PlotDensity(alt, "Alteration between hands by word", "Hand alterations / keystroke")
Inwards rolling motions
Inwards rolling motions are keystroke sequences that are executed from little finger towards index finger. For instance, on a Qwerty layout it’s convenient to type wear but read is not as natural. In order to evaluate the frequency of such movements, we replace each letter with it’s row number and then count certain patterns (rolling.motions
) in each word. Here we consider sequences over multiple columns also as inwards rolling sequences (e.g. AS, AD, AF and AG on Qwerty layout).
rolling.motions <- c('12', '23', '34', '87', '98', '109',
'13', '24', '14', '97', '108', '107',
'15', '25', '35', '45', '106', '96', '86', '76')

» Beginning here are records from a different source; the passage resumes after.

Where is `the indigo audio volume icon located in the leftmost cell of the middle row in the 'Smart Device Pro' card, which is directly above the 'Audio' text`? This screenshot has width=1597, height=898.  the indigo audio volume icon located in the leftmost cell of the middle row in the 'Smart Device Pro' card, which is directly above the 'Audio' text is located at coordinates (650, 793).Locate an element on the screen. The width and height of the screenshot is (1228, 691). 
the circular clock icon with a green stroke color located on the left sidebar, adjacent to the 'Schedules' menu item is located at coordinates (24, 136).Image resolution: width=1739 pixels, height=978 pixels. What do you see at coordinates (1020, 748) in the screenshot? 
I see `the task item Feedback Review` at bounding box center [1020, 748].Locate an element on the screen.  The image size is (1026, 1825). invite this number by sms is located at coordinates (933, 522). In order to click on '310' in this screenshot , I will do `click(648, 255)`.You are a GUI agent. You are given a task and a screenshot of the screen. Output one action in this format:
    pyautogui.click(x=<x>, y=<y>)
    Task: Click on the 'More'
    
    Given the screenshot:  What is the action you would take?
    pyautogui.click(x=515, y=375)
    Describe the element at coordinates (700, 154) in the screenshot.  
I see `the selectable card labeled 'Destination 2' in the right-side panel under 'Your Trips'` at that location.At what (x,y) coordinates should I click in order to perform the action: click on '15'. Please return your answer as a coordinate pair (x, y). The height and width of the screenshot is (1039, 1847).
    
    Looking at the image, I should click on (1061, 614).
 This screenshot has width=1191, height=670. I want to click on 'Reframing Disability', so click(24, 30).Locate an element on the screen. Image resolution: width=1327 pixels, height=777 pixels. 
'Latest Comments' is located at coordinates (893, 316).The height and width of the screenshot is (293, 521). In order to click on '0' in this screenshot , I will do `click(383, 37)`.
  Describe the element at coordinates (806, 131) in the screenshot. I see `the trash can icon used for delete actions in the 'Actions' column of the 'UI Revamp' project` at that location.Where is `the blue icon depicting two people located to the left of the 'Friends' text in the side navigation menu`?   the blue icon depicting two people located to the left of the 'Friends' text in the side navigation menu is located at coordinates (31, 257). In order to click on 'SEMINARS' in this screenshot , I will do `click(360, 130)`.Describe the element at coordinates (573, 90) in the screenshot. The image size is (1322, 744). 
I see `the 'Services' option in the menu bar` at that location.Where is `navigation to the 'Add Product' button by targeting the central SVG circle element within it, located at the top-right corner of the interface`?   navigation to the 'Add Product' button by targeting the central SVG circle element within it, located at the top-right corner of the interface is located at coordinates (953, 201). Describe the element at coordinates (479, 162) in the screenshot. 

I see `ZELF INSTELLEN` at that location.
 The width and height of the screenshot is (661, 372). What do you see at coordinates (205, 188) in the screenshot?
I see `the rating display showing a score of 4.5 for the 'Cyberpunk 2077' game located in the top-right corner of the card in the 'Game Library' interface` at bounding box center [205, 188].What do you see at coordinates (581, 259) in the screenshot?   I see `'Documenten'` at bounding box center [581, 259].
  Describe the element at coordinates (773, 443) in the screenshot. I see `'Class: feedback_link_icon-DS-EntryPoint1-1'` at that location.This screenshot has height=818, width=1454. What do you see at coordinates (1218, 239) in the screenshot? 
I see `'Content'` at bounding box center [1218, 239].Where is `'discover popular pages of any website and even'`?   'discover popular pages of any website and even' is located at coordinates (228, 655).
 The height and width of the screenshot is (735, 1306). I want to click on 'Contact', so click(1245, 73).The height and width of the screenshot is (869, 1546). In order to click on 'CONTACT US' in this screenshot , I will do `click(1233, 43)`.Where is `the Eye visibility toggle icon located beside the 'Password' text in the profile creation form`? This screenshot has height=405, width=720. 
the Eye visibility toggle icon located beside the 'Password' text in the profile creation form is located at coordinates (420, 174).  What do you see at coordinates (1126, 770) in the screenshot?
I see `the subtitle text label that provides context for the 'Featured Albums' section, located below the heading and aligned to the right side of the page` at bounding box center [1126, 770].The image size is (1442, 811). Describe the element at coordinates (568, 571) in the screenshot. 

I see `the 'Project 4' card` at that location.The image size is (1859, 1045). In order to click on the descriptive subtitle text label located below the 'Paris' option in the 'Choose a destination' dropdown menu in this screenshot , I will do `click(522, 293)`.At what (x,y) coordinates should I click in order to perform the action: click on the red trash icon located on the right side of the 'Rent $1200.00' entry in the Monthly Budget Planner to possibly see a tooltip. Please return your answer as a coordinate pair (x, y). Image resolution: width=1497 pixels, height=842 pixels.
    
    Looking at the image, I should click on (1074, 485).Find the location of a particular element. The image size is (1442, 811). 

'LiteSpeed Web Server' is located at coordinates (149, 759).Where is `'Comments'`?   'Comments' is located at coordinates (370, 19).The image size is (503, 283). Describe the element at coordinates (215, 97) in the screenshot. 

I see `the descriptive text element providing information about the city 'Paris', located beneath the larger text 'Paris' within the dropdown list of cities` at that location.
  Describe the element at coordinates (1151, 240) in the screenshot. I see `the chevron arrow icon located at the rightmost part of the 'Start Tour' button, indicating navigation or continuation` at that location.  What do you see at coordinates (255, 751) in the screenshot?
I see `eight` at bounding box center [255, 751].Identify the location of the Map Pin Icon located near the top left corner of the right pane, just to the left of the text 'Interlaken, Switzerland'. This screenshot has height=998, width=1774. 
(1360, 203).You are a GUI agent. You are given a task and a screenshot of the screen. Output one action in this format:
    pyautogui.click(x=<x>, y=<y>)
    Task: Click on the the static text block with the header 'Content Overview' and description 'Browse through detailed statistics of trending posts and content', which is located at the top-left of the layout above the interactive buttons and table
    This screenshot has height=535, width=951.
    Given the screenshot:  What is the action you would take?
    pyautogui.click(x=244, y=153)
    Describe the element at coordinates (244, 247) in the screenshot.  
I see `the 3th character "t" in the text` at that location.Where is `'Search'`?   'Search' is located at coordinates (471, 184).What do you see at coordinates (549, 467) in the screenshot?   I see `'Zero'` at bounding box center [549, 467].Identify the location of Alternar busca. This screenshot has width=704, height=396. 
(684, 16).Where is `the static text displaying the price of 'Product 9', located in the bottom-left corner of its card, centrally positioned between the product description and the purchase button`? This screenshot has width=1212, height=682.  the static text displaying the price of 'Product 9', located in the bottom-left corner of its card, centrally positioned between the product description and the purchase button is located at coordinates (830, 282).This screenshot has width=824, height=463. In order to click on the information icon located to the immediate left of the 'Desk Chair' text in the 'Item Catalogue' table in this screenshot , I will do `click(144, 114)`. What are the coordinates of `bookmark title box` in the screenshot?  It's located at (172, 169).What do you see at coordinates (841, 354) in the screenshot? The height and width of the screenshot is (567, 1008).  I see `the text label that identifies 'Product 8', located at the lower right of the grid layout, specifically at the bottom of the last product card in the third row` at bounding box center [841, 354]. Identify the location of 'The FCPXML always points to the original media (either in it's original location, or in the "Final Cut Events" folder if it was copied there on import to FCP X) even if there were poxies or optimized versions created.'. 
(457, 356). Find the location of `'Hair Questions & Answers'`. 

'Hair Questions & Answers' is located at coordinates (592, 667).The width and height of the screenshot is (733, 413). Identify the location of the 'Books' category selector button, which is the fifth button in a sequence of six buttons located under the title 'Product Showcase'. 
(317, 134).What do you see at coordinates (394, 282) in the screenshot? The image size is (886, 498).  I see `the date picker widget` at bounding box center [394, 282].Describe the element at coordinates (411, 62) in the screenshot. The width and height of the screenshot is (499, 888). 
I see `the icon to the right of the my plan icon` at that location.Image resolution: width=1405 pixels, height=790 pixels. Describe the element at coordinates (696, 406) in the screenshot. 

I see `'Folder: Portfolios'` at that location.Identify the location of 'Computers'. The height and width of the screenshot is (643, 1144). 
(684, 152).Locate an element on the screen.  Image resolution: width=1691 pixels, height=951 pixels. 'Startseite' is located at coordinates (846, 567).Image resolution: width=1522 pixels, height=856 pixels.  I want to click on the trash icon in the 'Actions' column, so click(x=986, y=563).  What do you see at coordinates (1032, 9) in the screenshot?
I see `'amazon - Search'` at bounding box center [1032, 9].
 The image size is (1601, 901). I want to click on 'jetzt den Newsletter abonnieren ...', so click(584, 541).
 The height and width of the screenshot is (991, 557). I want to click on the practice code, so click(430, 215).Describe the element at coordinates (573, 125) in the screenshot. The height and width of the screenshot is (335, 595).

CountMatches <- function(pat, vec) sapply(regmatches(vec, gregexpr(pat, vec)), length)
rol <-
data.frame(word.sample,
lapply(list(qwe, dvo, clm, qgm), function(w)
unlist(lapply(
lapply(
lapply(
lapply(strsplit(word.sample, ''),
function(x) sapply(x, function(y) which(w == y, arr.ind = T)[2])),
function(q) paste(q, collapse = '')),
function(z) mapply(CountMatches, rolling.motions, z)),
sum))), stringsAsFactors = F)
names(rol) <- c('word', 'qwerty', 'dvorak', 'colemak', 'qgmlwb')
SampleRows(rol, 10)
## word qwerty dvorak colemak qgmlwb
## 74690 to 0 0 0 0
## 30290 'd 1 0 1 0
## 90038 was 1 0 1 0
## 17676 here 1 0 0 1
## 92214 was 1 0 1 0
## 78944 in 1 0 1 0
## 6816 we 1 0 0 0
## 2526 for 0 0 0 0
## 97775 it 0 0 0 0
## 65932 brothers 1 1 1 1
Inwards rolling motions seem to be most frequent when using Qwerty but also Colemak layout where 16-17% of keystrokes are part of such movements This is expected in case of Colemak which was designed with this idea in mind. There seems to be a certain tradeoff between hand alterations and rolling motions since Dvorak and Qgmlwb seem to perform worse in this area.
PlotBar(rol, "Inward rolling sequences", "Inward rolling sequences / total number of keystrokes")
Word density suggests that layouts do not actually differ very much in respect to the typing gestures considered here. In a lot of words inward rolling sequences do not occur at all on any layout and there are very few words where most of keystrokes are part of such motion.
PlotDensity(rol, "Inward rolling sequences by word", "Inward rolling sequences / keystroke")
Conclusion
The previous knowledge of the advantages keyboard layouts gained some support with this simple evaluation. Qwerty is significantly less optimal than other layouts in terms of letter placement and home row usage. While Dvorak and Qgmlwb favor switching between hands, inwards rolling sequences are slightly more frequent when Qwerty and Colemak are used.